For their part, formula companies have issued a limp response to the breast-feeding strategy, saying only that they support breast-feeding as the first-line of nutrition for infants, and that they will adhere to responsible practices.

It’s not just about perceptions and unethical marketing, but also about how women live in South Africa, and how its societies have been constructed.

Most mothers are discharged from hospital hours after birth, and denied the chance to establish breast-feeding. Health care workers often push formula-feeding, due to their own bias.

For those mothers who work, maternity leave is short, there is little support at work to breast-feed – even though it is legislated – and the lack of crèches means they are separated from their children.

Teenage mothers leave their babies with relatives, while many women who escape rural poverty and find work in the cities send their babies home to their relatives too.

Making breast-feeding work in these contexts is difficult, but not impossible, says Louise Goosen, who heads up Milk Matters, an NGO which provides donated breast milk to nourish premature babies and give them a fighting chance in some of the region’s most impoverished communities.

“Since the Western Cape introduced ARV treatment for babies of mothers who are HIV-positive the number of mothers who are breast-feeding has increased 800 fold at Mowbray. It’s about HIV-positive women being supported physically and psychologically in every aspect.”

Unicef’s Witten says South Africa is taking its lead from countries like Botswana, which have adopted exclusive breast-feeding, following outbreaks of diarrhoea. “Botswana went the formula route. It’s a small country and it could afford it and it didn’t work.”

However, Saloojee says in many southern African countries such as Zambia, Botswana and Malawi, the evidence is that whether you’re exclusively breast-fed or formula-fed, HIV-free survival is the same. “This has not been shown to be true for South Africa.”

“HIV-free survival,” he explains, “means that if you’re formula fed, you’re protected from acquiring HIV, but may die from diarrhoea or malnutrition. If you breast-feed, you’re more likely to acquire HIV and/or die from it.”

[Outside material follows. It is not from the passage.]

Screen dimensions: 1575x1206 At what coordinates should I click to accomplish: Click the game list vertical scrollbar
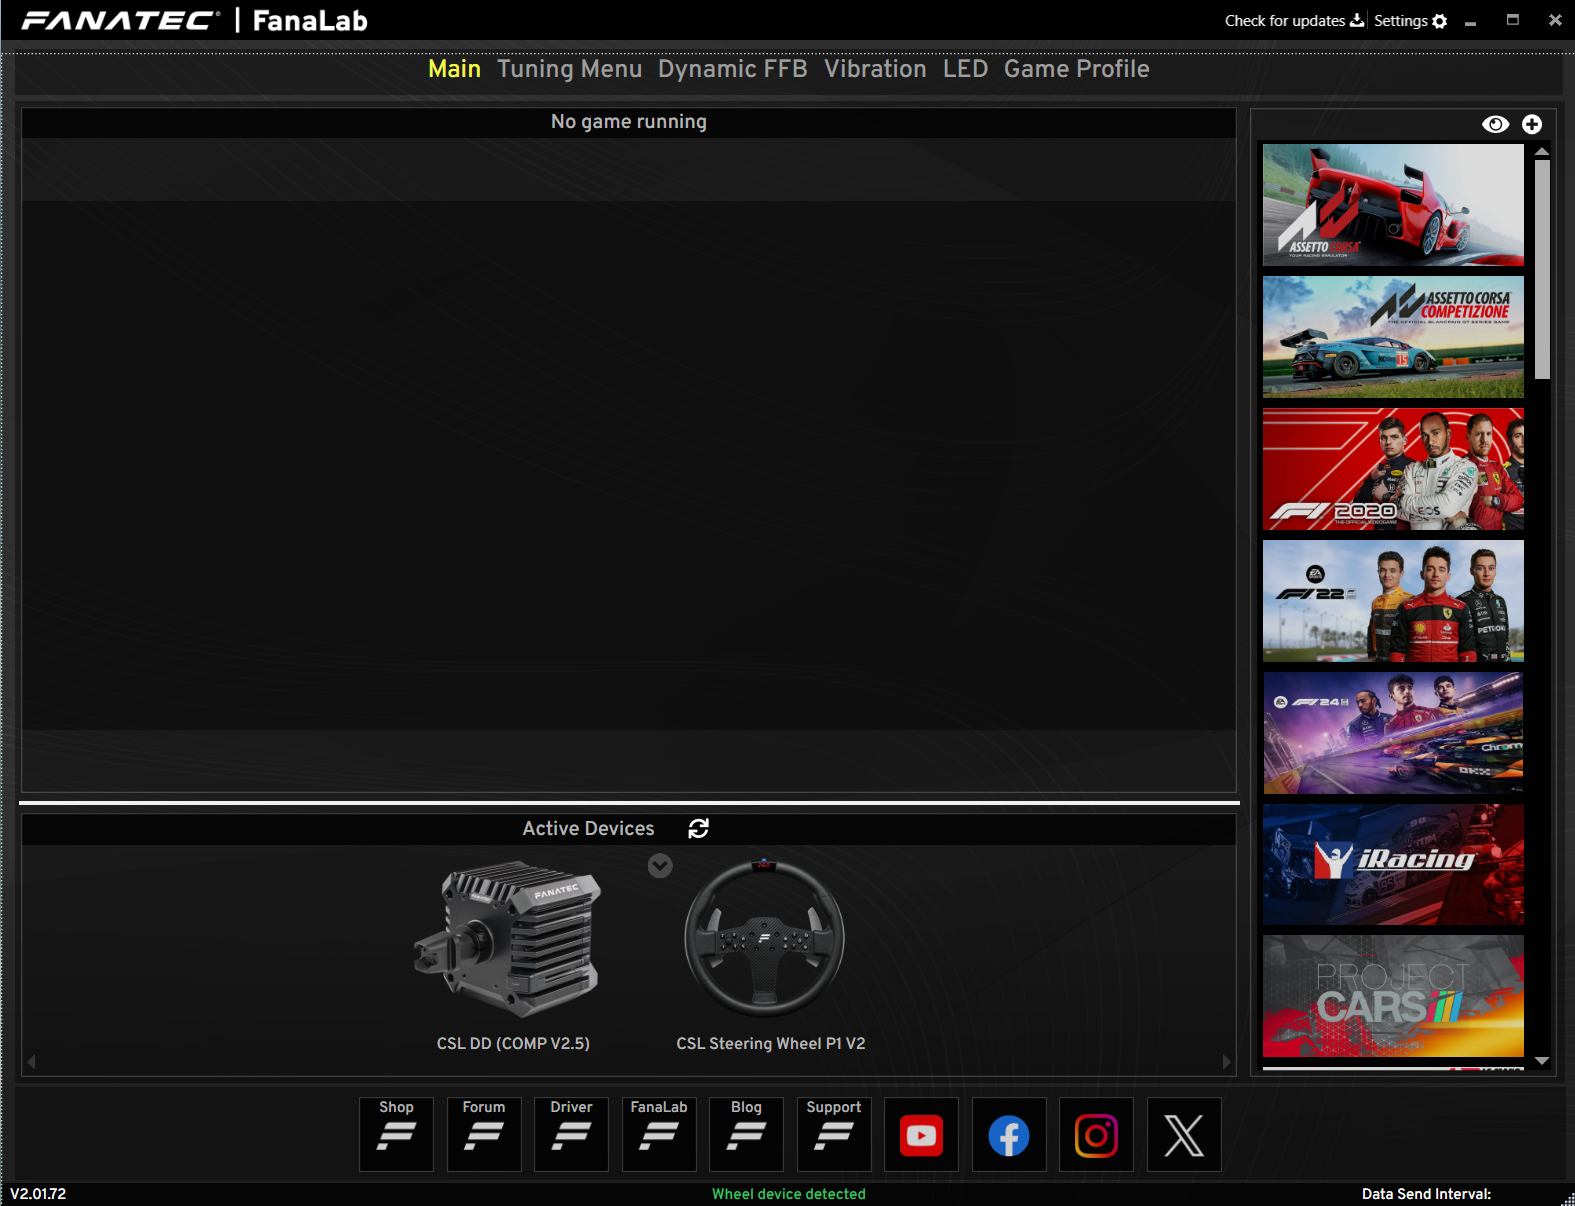1542,270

He cites Zambian research, which shows the mortality in a group of HIV-exposed children, at 18 months, was 250 per 1 000.

“Children are dying in large numbers in Zambia whether they are formula-fed or breast-fed because their health systems are extremely weak. In South Africa you would be concerned about any district that has an infant mortality greater than 50. So, to claim that formula feeding does not help in Zambia, or Zimbabwe, therefore it’s inappropriate in South Africa, is an argument that cannot hold.”

It’s true that malnutrition rates have climbed since 1993, but he blames HIV-infection, not formula feeding, and says there is no evidence to support whether South Africa is seeing increased cases of malnutrition and diarrhoea because of formula feeding.

But Goosen disagrees. “Formula for HIV-positive mothers has been a mistake. The babies have not done well. In the past decade, the Red Cross Children’s Hospital has had to open 40 extra beds for the so-called rehydration ward. We’re now seeing kwashiorkor in Cape Town, something we only saw before in deepest, darkest Africa.

“One of the problems is when the free formula stops, the mothers feed their babies tea, watered down mealie meal and low nutritional foods. That can be turned around if we return to a culture of breast-feeding.”

She salutes Motsoaledi for the government’s groundbreaking move to reclaim breast-feeding. “It’s long overdue. HIV has done huge damage to breast-feeding in South Africa.”

But it needs to be promoted. “Mothers today think it’s a 50/50 choice between formula or breast milk. It’s not. It’s a 20/80 choice. You either give your baby an inferior product, or the best available – your breast milk.”